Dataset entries
────
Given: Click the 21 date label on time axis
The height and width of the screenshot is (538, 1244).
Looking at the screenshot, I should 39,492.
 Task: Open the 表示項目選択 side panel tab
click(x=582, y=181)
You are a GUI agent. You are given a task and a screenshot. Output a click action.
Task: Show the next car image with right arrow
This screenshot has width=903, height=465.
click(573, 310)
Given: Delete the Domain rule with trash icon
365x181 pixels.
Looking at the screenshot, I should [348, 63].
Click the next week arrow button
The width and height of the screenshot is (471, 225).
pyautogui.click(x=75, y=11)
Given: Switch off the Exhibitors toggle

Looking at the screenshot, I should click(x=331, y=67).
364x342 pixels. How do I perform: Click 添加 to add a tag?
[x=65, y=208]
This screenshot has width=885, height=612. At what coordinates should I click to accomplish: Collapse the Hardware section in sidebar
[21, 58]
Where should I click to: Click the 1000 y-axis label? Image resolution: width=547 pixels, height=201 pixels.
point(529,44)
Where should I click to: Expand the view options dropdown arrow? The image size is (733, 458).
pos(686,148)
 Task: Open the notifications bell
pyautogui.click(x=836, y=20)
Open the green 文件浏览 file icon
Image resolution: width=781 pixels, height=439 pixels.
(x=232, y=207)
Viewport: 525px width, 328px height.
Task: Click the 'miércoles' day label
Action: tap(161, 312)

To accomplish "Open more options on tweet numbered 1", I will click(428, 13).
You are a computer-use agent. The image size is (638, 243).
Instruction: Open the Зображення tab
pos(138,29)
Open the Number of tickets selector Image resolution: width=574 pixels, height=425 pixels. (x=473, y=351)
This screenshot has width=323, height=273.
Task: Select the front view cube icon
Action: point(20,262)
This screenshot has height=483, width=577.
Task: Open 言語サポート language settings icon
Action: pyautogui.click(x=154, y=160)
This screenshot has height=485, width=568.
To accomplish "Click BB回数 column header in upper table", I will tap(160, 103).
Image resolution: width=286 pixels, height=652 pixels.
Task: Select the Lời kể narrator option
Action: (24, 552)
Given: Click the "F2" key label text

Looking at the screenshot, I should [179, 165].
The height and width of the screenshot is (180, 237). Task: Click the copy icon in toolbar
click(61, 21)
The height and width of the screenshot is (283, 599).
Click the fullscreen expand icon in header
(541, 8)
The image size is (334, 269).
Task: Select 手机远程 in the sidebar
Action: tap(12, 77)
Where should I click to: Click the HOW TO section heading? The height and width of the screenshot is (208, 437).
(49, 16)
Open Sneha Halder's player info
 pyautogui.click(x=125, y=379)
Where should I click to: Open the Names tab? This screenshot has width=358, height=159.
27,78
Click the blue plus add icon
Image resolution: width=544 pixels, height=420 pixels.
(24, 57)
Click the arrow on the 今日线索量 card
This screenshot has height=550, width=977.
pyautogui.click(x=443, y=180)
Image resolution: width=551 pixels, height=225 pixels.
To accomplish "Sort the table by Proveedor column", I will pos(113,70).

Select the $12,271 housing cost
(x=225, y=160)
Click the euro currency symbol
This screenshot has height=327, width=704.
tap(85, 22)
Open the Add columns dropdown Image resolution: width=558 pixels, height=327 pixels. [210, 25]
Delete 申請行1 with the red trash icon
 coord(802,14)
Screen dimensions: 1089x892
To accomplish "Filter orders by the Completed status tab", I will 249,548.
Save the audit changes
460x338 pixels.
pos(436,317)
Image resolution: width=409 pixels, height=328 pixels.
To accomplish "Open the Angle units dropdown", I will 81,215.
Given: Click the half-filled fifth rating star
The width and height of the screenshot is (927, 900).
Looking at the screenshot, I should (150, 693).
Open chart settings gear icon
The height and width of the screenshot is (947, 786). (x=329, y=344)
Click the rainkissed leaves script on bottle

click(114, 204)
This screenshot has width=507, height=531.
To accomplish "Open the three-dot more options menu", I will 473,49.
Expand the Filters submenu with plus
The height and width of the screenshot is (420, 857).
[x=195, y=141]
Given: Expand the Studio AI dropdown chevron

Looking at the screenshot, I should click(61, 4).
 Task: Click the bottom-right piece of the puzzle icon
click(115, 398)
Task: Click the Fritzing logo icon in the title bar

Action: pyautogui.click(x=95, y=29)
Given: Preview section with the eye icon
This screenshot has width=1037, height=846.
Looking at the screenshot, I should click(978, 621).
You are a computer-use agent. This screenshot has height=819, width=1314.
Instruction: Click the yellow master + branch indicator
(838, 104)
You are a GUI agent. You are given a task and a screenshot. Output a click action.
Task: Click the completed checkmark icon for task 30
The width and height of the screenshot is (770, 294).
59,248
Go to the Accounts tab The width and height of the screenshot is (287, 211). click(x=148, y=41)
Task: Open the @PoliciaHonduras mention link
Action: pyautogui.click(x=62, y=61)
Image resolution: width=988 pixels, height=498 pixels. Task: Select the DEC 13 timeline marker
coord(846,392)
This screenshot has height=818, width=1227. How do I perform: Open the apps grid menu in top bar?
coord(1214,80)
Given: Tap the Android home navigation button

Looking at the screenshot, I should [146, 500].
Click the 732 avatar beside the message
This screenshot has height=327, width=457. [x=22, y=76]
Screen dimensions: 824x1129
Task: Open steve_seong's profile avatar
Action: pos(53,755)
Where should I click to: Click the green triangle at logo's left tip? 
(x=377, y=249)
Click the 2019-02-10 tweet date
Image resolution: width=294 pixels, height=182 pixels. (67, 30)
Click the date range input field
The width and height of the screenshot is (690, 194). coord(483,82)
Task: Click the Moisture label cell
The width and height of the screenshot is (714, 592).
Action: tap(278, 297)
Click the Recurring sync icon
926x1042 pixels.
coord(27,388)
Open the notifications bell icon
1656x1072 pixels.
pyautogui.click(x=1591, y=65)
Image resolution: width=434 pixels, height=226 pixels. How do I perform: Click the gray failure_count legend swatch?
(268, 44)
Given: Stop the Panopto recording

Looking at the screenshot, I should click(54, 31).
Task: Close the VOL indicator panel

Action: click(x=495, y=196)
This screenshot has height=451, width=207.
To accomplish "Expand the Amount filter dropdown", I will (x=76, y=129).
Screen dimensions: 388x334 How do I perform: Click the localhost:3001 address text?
────
▶ **TASK TO COMPLETE**:
Show every line above in which the word "agent" is found.

▶ **OUTPUT**:
You are a GUI agent. You are given a task and a screenshot. Output a click action.
You are a computer-use agent. The image size is (638, 243).
You are a computer-use agent. This screenshot has height=819, width=1314.
You are a GUI agent. You are given a task and a screenshot. Output a click action.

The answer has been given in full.